At that stage the fruitlets are about 8 to 12 mm across and cell division is still active. The first pass is therefore aimed at the cells that later need calcium most. Missing this early stage leaves the programme trying to add calcium after the fruit surface has already become less receptive.
The second and third sprays follow at 12 to 14 day intervals. As the weather warms and the nitrogen contribution becomes less welcome, the material can shift to calcium chloride at 0.6 to 0.7 percent. By the third pass in early June, fruit are close to 25 to 35 mm, and the sprayer needs to wet fruit surfaces thoroughly.
Water volume rises as the canopy fills. In many blocks that means 500 to 1000 litres per hectare, depending on tree size and sprayer calibration. The target is the fruitlet cluster, including the fruit partly shaded inside the canopy.
Applications four through six run through late June and July at about 0.7 percent. This is the period when MM111 vigour is strongest and fruit growth is rapid. A watershoot prune in the first week of July removes a competing sink at the point when fruit are accumulating their final calcium.
Across the season, the programme delivers six fruit-focused calcium passes for a marginal cost over the existing pest and disease schedule, since most applications can piggyback on sprays already planned. The value comes from timing and contact. A late heavy spray on a large waxed fruit does less than an early moderate spray on a soft fruitlet.
Harvest gives the first chance to judge storage risk. Bitter pit can appear only after several weeks in store, so fruit-mineral analysis at picking is a useful sorting tool.
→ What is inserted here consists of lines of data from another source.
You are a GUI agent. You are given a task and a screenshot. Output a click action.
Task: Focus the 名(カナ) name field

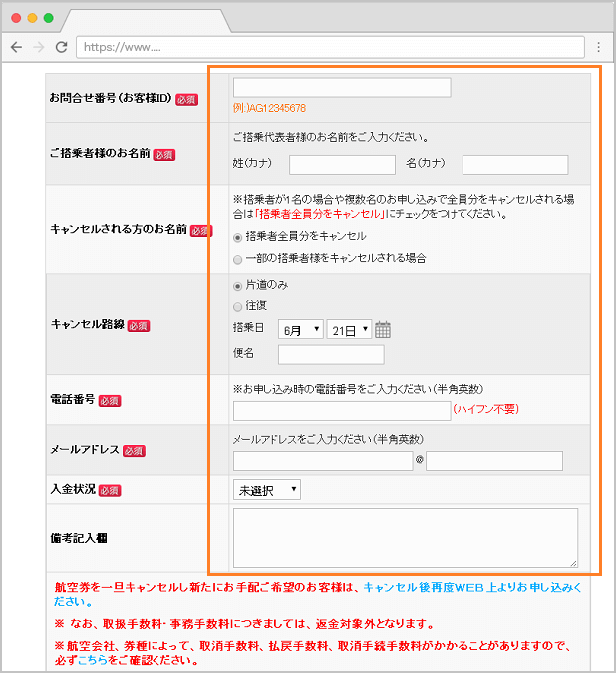(514, 164)
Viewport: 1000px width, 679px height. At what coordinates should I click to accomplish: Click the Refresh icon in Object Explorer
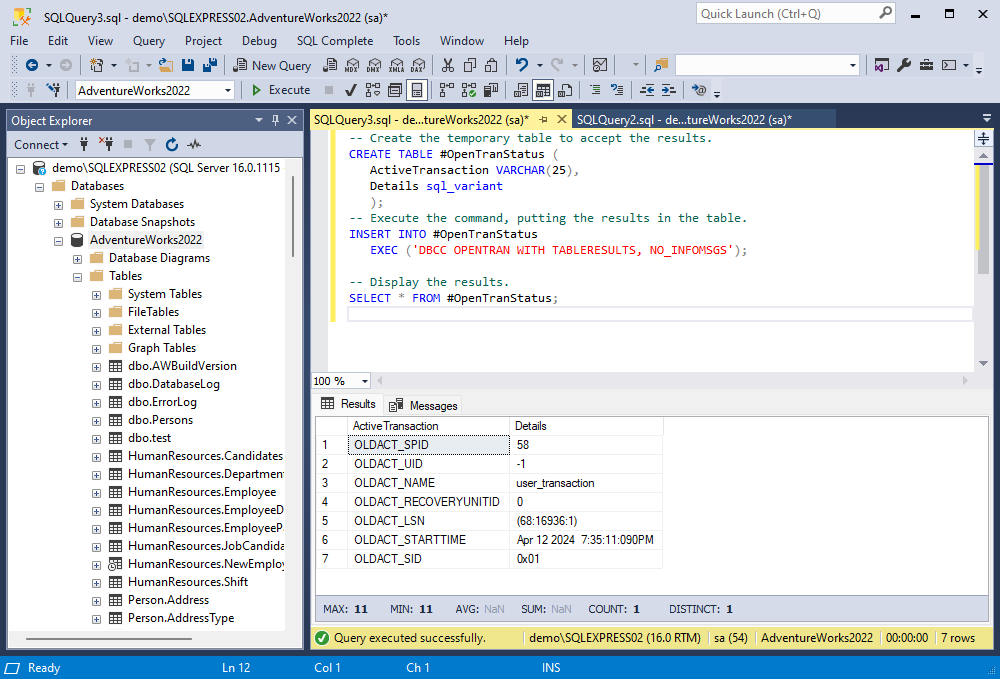click(x=172, y=145)
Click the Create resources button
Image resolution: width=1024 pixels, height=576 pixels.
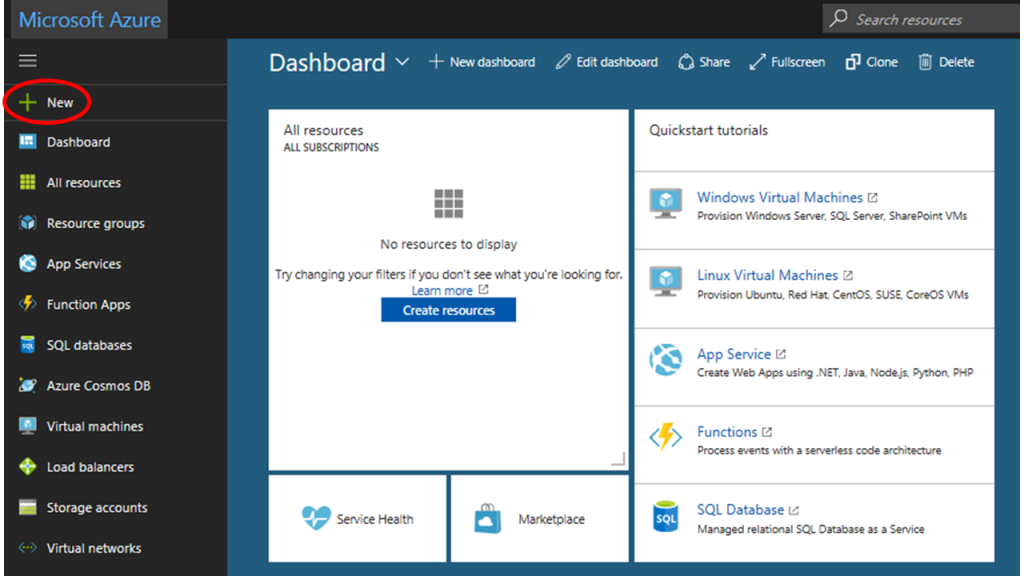click(x=448, y=310)
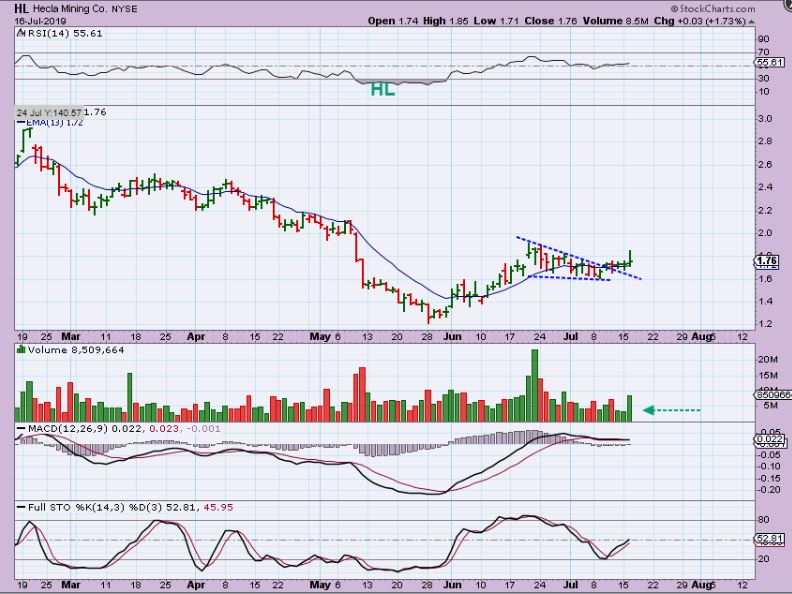Click the green HL annotation in RSI panel
This screenshot has width=792, height=594.
(x=381, y=89)
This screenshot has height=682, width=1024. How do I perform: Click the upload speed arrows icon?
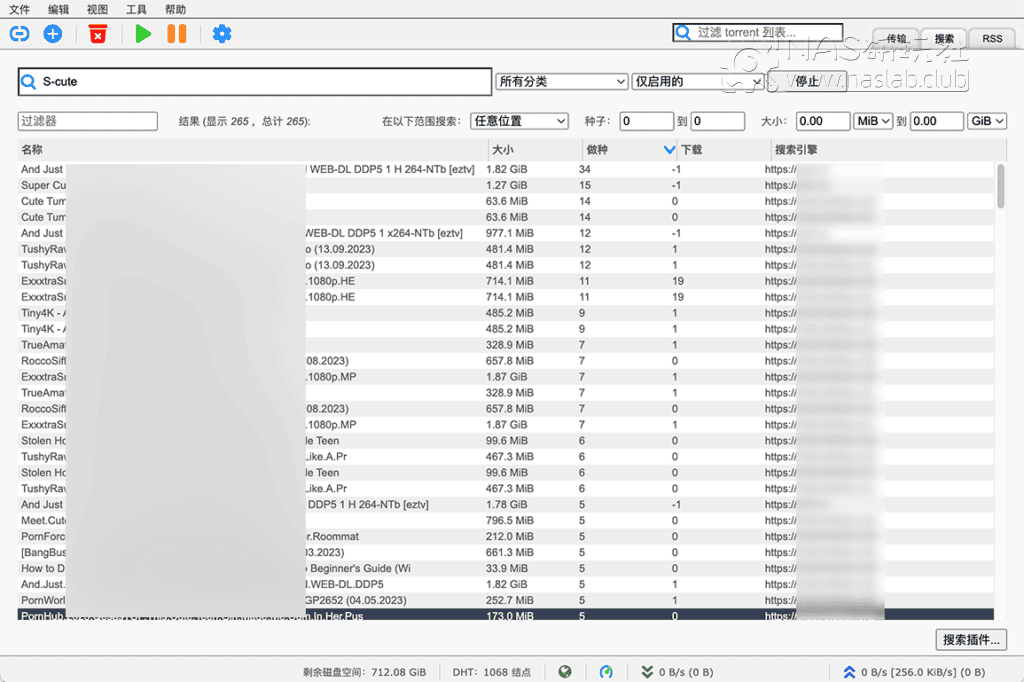point(849,672)
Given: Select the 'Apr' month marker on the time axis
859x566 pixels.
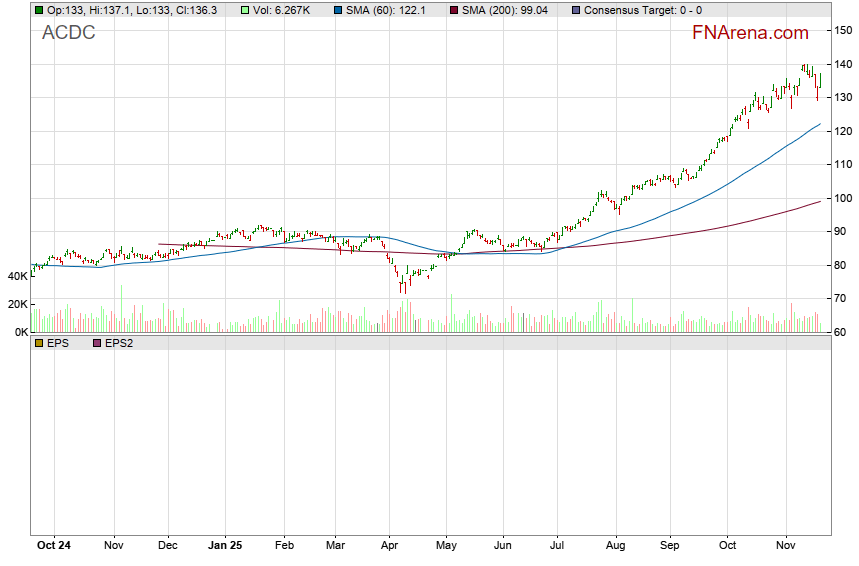Looking at the screenshot, I should (390, 546).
The key figures are fruit calcium, the calcium-to-potassium ratio, and the calcium-to-magnesium ratio. Bramleys below roughly 4.5 mg calcium per 100 g fresh weight, or with a calcium-to-potassium ratio pushed heavily toward potassium, are the lots to sell first before long storage.
Where the programme stops working
The spray programme depends on calcium crossing the cuticle. Mature fruit with a heavy wax layer resist penetration far more than the soft fruitlet surface present in May. That is the case for front-loading the early passes, because a grower who skips the first two applications and tries to compensate with extra July sprays is working against a tougher fruit surface.
Drought is the other common failure. Calcium rides the transpiration stream, and an orchard under water stress in June moves less calcium into fruit regardless of soil reserves. Foliar sprays partly compensate, yet they cannot fully replace internal movement through the tree. Irrigation that keeps soil moisture steady during cell division and early expansion supports the xylem route while sprays add calcium at the fruit surface.
Variety genetics set the ceiling. Bramley is inherently prone to bitter pit, more so than Cox or Gala, and no programme turns it into a low-risk storer. The realistic aim is to move a block from heavy pit losses to commercially acceptable levels, while recognising that a hot, dry, growthy season on vigorous MM111 will stretch the programme.
That is the uncomfortable orchard fact behind Bramley on MM111: the same vigour that fills the fruit can also make those fruit difficult to hold clean in storage.